Summary: Huck and Jim try to flee their woes, stalked by the malevolent figure of Tom Sawyer.

Dith Pran, the Cambodian journalist made famous by the movie, The Killing Fields, wrote that the most terrifying of the Khmer Rouge were the child soldiers. They had no sense of either mortality or conscience and would kill with no compunction and little excuse.

In his writings on Vietnam, Tim O’Brien also describes this phenomenon amongst American troops, themselves little more than children. O’Brien describes the results when they are unleashed, as the dogs of war inevitably are, on a substantially defenceless civilian population whose pleas for mercy the Americans never understand.

The literary archetype for this monstrousness is perhaps Tom Sawyer. While not the main focus of this book, his presence when he appears inevitably causes mayhem, anguish and a threat to life for any with the misfortune to cross this dangerous clown’s path.

Huckleberry Finn is one of the great novels of America. In it Huck, a free-spirited kid who has grown up in the woods, and Jim, an escaped slave, both flee to the Mississippi River to seek the freedom to pursue their different ideals of happiness.

Along the way they have comic and comic-dreadful encounters with con men, blood feuds, and slave catchers who threaten to undermine their plans. But perhaps the most sinister threat comes from Tom Sawyer, Huck’s supposed friend.

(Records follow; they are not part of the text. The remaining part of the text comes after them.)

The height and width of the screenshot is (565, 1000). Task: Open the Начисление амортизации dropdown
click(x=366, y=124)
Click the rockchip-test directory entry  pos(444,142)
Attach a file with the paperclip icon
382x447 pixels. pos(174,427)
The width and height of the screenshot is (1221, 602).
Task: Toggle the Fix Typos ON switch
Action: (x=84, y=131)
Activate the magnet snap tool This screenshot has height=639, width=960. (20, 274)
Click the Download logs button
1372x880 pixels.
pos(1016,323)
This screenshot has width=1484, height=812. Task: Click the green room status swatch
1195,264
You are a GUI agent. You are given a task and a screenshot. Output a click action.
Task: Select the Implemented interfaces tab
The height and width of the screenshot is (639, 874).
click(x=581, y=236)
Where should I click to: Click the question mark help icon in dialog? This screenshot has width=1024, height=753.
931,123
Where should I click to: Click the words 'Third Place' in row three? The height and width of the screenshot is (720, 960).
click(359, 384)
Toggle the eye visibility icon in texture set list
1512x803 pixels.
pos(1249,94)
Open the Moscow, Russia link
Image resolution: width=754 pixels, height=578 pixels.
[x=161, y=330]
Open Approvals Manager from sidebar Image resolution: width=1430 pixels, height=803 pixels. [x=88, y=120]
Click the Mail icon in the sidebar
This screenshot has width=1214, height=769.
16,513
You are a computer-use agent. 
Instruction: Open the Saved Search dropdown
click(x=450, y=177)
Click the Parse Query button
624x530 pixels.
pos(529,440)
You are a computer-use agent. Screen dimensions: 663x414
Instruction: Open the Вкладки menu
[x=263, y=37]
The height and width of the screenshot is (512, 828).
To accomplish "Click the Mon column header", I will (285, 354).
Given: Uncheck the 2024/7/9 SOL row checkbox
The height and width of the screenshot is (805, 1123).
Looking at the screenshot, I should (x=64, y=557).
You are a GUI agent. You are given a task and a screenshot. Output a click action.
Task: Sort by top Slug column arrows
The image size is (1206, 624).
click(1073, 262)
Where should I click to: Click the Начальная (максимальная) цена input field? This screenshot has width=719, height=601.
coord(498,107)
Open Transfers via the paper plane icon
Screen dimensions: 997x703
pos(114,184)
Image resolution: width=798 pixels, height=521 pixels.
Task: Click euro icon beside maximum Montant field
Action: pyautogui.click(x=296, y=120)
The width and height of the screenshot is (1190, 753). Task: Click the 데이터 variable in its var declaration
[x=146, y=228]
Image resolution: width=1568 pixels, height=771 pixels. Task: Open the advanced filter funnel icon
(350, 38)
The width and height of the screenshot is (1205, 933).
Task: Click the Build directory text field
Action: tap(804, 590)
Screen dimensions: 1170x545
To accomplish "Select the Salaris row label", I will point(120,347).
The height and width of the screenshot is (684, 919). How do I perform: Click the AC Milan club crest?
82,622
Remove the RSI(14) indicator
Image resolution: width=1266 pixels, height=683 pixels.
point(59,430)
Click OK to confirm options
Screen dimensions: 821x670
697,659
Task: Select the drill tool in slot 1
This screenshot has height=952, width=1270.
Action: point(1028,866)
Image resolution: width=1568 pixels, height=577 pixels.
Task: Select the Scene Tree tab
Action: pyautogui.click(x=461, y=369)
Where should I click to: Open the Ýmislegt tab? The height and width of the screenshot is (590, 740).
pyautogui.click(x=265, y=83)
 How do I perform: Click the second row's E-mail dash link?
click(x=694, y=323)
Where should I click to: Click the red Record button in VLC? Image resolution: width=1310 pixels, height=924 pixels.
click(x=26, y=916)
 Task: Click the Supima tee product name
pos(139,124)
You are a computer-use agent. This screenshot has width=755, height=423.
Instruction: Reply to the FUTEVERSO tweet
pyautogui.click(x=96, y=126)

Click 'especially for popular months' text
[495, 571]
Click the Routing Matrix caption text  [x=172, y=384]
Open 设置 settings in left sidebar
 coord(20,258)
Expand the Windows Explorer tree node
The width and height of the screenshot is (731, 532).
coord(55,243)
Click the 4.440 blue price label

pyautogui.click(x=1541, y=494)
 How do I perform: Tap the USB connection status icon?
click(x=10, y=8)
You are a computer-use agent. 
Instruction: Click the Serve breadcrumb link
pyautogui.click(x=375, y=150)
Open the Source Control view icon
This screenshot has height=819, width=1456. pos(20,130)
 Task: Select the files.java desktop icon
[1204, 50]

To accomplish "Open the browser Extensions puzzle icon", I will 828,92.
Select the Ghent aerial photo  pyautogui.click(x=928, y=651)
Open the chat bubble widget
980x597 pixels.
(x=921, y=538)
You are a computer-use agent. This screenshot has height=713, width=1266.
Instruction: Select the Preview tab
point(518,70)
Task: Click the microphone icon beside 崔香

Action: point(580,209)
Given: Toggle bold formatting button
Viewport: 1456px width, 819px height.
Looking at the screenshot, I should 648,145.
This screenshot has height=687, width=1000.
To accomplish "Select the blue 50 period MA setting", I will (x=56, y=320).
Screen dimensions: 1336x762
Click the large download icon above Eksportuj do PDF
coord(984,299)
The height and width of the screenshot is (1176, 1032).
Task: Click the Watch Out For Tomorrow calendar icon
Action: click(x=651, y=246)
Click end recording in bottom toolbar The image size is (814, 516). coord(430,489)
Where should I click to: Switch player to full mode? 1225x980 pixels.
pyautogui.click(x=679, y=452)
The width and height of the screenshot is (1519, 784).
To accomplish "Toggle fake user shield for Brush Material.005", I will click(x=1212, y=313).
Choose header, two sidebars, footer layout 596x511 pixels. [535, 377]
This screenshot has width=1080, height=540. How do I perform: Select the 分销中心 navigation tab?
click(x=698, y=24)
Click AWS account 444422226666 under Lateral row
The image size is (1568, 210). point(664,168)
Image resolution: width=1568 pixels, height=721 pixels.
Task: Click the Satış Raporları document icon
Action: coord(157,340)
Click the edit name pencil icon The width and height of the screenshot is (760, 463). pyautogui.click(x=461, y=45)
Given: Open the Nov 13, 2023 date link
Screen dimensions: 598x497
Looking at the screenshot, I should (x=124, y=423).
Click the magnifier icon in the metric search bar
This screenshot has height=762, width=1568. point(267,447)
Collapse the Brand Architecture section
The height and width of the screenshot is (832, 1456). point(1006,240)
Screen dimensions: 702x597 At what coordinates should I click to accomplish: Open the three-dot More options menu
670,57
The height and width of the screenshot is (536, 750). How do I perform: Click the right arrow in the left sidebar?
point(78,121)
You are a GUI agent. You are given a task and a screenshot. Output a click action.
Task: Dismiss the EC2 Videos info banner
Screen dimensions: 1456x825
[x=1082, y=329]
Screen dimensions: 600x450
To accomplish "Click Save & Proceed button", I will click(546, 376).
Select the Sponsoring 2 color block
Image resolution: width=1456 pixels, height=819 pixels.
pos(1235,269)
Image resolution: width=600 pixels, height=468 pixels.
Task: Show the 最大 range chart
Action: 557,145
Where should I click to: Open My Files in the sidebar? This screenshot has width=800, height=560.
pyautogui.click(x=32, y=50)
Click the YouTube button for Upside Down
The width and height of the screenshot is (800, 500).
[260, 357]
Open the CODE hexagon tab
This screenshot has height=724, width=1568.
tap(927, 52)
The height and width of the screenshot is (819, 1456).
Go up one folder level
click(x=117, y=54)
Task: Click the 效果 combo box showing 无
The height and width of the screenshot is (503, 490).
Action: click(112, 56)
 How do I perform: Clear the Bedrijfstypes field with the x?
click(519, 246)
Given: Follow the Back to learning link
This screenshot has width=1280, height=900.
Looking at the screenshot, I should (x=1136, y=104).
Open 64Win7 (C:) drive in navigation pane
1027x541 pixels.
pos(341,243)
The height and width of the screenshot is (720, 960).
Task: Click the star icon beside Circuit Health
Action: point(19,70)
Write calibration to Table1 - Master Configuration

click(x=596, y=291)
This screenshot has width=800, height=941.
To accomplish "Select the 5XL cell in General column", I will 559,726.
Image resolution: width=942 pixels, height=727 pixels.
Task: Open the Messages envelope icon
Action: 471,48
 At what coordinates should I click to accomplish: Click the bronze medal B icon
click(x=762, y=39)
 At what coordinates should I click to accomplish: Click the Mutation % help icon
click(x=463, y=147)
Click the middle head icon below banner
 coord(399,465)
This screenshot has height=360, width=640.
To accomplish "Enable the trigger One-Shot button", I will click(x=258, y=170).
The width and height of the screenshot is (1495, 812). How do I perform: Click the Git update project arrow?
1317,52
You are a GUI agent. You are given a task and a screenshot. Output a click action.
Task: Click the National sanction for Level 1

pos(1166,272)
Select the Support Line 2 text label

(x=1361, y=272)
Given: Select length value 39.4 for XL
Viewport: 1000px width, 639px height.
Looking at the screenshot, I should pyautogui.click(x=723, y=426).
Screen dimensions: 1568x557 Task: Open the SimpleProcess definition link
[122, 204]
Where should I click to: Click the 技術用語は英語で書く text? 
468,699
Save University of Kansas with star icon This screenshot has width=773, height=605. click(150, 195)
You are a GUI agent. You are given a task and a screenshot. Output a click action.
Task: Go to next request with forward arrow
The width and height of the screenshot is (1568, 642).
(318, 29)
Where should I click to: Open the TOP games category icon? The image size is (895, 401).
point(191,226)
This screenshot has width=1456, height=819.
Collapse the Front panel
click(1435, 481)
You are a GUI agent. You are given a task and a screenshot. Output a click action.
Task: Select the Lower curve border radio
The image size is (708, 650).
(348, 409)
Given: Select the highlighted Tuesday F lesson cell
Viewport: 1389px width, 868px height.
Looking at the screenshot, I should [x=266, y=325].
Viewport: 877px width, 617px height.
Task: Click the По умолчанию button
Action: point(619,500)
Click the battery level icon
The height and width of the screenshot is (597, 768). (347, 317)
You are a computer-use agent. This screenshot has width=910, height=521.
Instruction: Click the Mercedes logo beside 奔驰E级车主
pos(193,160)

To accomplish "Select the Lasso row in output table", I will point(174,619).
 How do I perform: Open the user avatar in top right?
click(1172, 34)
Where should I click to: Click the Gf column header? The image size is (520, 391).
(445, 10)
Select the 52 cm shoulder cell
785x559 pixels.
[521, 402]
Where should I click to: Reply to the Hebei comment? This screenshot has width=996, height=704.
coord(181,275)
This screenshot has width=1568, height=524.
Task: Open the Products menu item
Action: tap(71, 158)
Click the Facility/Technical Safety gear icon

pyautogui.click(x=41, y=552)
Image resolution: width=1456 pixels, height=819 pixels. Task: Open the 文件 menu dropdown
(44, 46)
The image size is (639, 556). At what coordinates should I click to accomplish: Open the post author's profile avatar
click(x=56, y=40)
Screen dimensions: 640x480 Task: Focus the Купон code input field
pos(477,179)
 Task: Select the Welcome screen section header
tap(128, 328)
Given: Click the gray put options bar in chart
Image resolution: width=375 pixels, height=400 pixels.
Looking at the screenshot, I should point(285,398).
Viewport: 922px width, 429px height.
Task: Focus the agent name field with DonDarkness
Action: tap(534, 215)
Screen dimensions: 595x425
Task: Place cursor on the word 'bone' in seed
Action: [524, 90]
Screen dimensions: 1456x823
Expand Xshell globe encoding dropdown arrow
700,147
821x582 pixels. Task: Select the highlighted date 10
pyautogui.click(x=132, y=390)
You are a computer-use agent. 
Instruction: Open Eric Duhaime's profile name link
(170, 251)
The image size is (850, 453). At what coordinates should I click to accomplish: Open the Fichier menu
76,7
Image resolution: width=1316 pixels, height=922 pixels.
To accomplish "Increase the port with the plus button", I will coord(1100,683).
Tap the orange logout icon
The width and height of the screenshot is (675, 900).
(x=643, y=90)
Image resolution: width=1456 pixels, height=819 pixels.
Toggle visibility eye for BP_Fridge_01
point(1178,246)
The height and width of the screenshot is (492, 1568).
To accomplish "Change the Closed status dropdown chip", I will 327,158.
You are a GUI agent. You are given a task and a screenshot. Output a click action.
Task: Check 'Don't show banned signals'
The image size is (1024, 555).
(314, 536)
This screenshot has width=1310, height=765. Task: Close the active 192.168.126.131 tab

In the book Tom seems to embody not the ideal of personal freedom cherished by Huck and Jim, but another American ideal still very much at large: that of the virtue of overweening self interest. Nothing matters to Tom but his own amusement and he has no concern if the modest hopes of people he regards as lesser, particularly Jim, are torn apart in the service of his gratification.

The spirit of Tom Sawyer still pervades American politics. There is a lineal link from Tom’s ludicrous plans of piracy to Trump’s grotesque fantasies of the benefits of genocide in Gaza. Those Americans who gave repeated standing ovations to Benjamin Netanyahu when that war criminal and genocidist addressed a joint session of Congress embody the spirit of Tom Sawyer. For them too, the lives of large swathes of humanity simply do not matter.

Huckleberry Finn is a charming and very funny reflection on the American Dream. But it knows there is an American nightmare too, and it stares deep into that void left by the absence of American conscience.